Allele detection ratio and average peak height of 27 loci of the 9948 DNA sample exposed at different time periods of ultraviolet.

Time (min)	Allele detection ratio (%)	Average peak height
0	100.00	3,518
15	100.00	4,200
30	82.99	2,219
45	63.27	1762
60	28.57	171

For five collected samples (cigarette, bloodstain, seminal stain, fingerprint swab, and blood swab), we found that all alleles of 26 STRs could be observed. Furthermore, the same allelic profile of 14 overlapping STRs between the developed kit and the STRtyper-32G kit were also discerned from these samples. Thus, we proposed that the developed kit was suitable for detecting these common case samples.

Population Studies

First, we conducted HWE and LD tests of 26 STRs in the Guizhou Han population, as given in Supplementary Tables 4–5. The results demonstrated that these loci did not deviate from HWE in the Guizhou Han population (p < 0.05). For LD of pairwise loci (Supplementary Table S5), we found that nine pairs deviated from linkage equilibrium after applying Bonferroni correction (p < 0.000154). There are some factors that may lead to LD of pairwise loci, like genetic linkage, mutation, genetic drift, and population inbreeding (Slatkin, 2008). However, these nine pairs that deviated from linkage equilibrium in the current study were located on different chromosomes. It was less likely that genetic linkage resulted in LD of these loci. Accordingly, it might be other reasons like mutation and genetic drift leading to LD of these nine pairwise loci, which needed to be further evaluated.

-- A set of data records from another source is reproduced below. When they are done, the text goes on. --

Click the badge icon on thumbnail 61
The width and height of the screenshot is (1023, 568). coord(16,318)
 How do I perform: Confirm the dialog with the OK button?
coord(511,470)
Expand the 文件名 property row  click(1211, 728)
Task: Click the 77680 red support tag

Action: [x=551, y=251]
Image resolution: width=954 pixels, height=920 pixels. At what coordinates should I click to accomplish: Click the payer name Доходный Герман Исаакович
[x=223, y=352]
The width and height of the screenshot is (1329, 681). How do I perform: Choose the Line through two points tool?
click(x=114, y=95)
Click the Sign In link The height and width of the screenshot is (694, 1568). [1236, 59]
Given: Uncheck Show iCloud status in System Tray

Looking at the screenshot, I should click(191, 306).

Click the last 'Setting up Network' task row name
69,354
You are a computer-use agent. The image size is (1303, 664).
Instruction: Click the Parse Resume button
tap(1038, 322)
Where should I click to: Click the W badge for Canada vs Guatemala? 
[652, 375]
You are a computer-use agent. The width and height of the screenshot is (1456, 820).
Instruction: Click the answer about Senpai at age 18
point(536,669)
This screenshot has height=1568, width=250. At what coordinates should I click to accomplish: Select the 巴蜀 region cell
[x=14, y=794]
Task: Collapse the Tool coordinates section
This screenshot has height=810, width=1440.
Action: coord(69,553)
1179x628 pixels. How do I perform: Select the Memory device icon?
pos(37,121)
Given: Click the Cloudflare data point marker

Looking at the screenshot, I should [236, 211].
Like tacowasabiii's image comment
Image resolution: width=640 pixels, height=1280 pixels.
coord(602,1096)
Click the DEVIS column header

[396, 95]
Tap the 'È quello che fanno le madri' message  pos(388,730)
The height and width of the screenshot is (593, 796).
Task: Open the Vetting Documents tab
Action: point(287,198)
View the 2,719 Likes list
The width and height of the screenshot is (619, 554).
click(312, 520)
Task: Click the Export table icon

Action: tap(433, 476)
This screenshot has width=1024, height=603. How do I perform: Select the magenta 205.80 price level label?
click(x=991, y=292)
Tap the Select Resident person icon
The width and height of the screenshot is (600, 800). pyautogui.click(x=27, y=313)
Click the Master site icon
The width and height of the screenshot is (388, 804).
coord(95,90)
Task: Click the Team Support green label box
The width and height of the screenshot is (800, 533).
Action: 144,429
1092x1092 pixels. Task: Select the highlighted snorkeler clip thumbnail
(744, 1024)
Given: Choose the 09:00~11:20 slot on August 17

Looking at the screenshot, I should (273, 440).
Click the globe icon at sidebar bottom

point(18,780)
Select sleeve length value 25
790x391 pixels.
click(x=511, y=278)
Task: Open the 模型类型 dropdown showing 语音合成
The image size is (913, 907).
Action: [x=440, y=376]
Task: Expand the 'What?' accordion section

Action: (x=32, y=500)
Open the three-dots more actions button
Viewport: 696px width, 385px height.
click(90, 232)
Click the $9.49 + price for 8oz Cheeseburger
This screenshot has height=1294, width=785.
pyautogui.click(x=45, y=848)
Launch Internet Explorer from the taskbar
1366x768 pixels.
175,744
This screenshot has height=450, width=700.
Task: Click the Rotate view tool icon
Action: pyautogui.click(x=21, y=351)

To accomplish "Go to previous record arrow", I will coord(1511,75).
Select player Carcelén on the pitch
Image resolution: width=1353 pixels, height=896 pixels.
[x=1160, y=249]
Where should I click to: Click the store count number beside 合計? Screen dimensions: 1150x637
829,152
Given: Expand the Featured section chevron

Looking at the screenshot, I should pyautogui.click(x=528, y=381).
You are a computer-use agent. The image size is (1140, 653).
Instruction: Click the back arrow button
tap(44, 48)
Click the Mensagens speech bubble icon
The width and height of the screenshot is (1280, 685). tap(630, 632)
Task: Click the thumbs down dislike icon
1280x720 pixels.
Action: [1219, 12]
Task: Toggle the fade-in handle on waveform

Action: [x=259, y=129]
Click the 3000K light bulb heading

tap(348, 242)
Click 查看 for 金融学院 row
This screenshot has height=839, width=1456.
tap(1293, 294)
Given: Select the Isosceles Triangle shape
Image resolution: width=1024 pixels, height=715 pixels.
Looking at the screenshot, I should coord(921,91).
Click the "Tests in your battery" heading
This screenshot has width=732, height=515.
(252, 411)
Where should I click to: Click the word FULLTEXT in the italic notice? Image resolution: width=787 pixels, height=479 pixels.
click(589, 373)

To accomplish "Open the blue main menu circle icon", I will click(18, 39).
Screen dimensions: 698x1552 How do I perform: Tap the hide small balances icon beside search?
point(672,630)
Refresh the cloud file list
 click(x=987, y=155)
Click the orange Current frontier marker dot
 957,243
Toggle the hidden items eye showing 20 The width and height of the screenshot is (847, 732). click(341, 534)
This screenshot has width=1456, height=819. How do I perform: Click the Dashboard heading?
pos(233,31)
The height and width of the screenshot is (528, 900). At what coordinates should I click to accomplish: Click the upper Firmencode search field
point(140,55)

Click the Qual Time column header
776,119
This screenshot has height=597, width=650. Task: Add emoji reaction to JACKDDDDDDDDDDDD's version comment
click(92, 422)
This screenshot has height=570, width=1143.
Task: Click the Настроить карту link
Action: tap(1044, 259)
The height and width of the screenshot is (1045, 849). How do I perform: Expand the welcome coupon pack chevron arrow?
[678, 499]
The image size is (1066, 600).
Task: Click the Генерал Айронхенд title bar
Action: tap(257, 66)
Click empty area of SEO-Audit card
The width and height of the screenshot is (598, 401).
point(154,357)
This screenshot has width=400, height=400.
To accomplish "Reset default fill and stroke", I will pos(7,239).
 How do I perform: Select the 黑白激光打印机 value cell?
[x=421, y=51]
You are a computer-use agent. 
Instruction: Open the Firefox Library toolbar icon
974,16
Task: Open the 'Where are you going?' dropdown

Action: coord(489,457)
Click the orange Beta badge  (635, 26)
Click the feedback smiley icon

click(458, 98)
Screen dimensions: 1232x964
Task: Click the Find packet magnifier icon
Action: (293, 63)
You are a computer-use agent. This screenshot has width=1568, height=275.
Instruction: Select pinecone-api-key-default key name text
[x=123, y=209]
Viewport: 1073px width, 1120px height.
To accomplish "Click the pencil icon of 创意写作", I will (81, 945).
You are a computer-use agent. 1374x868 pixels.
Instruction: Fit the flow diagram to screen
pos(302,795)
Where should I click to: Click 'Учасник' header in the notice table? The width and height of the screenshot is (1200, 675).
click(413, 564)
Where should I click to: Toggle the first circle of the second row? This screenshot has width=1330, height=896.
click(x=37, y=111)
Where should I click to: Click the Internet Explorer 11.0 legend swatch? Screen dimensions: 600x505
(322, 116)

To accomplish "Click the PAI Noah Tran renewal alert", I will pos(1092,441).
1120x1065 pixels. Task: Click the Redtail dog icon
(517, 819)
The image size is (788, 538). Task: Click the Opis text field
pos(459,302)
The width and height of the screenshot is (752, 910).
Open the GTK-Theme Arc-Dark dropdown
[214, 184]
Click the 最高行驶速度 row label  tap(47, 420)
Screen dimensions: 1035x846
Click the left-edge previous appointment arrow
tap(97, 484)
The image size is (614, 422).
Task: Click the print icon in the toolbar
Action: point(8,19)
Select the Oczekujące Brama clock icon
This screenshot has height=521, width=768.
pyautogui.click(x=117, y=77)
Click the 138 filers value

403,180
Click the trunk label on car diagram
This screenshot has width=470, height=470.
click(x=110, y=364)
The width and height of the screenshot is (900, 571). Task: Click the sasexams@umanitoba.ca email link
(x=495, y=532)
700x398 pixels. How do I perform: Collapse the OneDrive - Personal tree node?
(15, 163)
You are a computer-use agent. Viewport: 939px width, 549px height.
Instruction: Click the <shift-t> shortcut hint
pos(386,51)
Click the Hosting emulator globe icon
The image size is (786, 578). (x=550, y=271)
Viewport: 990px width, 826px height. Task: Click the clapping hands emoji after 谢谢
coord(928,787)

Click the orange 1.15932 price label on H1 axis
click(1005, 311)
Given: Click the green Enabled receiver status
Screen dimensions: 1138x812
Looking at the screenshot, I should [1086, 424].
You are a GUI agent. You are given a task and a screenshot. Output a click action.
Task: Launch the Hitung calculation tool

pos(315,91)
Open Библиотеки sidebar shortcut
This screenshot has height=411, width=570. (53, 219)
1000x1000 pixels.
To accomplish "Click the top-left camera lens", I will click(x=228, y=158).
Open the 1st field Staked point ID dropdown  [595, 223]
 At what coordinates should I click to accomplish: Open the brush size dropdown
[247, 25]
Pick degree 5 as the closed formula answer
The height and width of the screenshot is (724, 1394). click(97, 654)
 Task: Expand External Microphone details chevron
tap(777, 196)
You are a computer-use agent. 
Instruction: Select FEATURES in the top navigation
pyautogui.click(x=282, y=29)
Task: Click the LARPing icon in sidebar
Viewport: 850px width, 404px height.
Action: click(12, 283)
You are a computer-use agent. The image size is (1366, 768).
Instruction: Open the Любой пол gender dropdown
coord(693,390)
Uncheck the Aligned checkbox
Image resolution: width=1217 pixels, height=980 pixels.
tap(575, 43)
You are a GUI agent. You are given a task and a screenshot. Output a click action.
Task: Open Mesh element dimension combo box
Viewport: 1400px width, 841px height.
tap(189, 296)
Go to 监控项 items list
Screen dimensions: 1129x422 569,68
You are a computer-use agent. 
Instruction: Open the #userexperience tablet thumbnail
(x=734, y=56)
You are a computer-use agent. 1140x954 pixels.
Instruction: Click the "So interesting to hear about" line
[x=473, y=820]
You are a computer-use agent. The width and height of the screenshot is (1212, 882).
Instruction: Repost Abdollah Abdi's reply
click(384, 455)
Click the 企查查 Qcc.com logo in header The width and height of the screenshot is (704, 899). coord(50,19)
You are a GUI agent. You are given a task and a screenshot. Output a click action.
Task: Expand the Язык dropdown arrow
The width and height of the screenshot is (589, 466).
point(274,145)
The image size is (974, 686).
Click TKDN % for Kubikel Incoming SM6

Next, we investigated allelic distributions and forensic parameters of 26 STRs in the Guizhou Han population, as shown in Figure 7; Supplementary Table S4. A total of 259 alleles were observed at these loci with the number of alleles per locus ranging from 6 (D6S474) to 21 (D21S2055). For forensic parameters, we found that these 26 loci displayed small PM values less than 0.15; their PE, PD, and TPI values ranged from 0.3740 to 0.7771, 0.8599 to 0.9727, and 1.4857 to 4.5882, respectively. For diversity indexes, the mean Ho, He, and PIC values were 0.7839, 0.7872, and 0.7549. In addition, PIC values of all loci were larger than 0.6, indicating that these loci possessed high genetic diversities in the Guizhou Han population. The cumulative PD and PE values of 26 STRs in the Guizhou Han population were 0.999 999 999 999 999 999 999 999 999 996961 and 0.999 999 999 90297, respectively. Compared to other commercial kits (Hares, 2015; Zhu et al., 2015; Li et al., 2017; Ludeman et al., 2018; Zhong et al., 2019), the developed kit could obtain better cumulative PD and PE values, implying that the kit could be viewed as a high-performance system for forensic identity testing and paternity analyses in the Guizhou Han population. Of note, most loci out of the kit were different from the expanded CODIS. Therefore, not only did these 26 STRs enhance discrimination efficiency for unrelated individuals by combining with the available commonly used STRs, but they could also be used to assess complex kinships.

FIGURE 7

Allelic frequencies (A) and forensic parameters (B) of 26 STRs in the Guizhou Han population.

Conclusion

In this study, we validated the performance of the novel kit according to the specification of the Scientific Working Group on DNA Analysis Methods. The kit showed good species specificity, high sensitivity, and tolerance to six common inhibitors. In addition, the kit possessed good compatibility for the variations of PCR reagents and PCR conditions. More importantly, the kit displayed high forensic application values for forensic human identification and paternity testing. In conclusion, the developed kit could be viewed as a valuable tool for forensic research.